(DATA FOR ANALYSIS)
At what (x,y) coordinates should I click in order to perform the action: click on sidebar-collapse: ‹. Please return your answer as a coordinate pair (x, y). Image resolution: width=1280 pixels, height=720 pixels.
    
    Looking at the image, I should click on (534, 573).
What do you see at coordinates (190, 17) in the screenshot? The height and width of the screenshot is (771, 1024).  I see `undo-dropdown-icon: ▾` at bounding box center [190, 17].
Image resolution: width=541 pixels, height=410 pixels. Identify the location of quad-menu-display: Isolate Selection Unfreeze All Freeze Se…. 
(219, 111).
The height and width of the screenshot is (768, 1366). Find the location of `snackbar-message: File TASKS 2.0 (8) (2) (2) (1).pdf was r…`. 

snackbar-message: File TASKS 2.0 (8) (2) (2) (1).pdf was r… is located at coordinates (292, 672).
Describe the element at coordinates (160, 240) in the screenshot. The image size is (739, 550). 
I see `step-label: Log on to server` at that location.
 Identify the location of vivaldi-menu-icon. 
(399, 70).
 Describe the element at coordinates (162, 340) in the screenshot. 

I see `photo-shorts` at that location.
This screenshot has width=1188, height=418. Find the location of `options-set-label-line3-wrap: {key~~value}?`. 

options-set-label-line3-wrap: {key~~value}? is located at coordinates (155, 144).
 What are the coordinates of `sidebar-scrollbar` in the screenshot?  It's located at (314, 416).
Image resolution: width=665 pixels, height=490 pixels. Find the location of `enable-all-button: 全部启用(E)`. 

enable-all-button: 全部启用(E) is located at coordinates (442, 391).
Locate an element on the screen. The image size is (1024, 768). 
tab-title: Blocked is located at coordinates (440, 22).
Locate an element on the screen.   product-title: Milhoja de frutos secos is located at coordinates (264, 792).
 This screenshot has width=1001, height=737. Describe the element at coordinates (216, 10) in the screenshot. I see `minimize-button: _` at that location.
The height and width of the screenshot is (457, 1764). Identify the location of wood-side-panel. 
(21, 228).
(End DATA FOR ANALYSIS)
EXERCISE
Turn the stretch of the material from the line containing "This screenshot has width=1188, height=418." through the end into a numbered list, dropping any blank lines.

EXERCISE RESULT
1. This screenshot has width=1188, height=418. Find the location of `options-set-label-line3-wrap: {key~~value}?`. 
2. options-set-label-line3-wrap: {key~~value}? is located at coordinates (155, 144).
3.  What are the coordinates of `sidebar-scrollbar` in the screenshot?  It's located at (314, 416).
4. Image resolution: width=665 pixels, height=490 pixels. Find the location of `enable-all-button: 全部启用(E)`. 
5. enable-all-button: 全部启用(E) is located at coordinates (442, 391).
6. Locate an element on the screen. The image size is (1024, 768). 
7. tab-title: Blocked is located at coordinates (440, 22).
8. Locate an element on the screen.   product-title: Milhoja de frutos secos is located at coordinates (264, 792).
9.  This screenshot has width=1001, height=737. Describe the element at coordinates (216, 10) in the screenshot. I see `minimize-button: _` at that location.
10. The height and width of the screenshot is (457, 1764). Identify the location of wood-side-panel. 
11. (21, 228).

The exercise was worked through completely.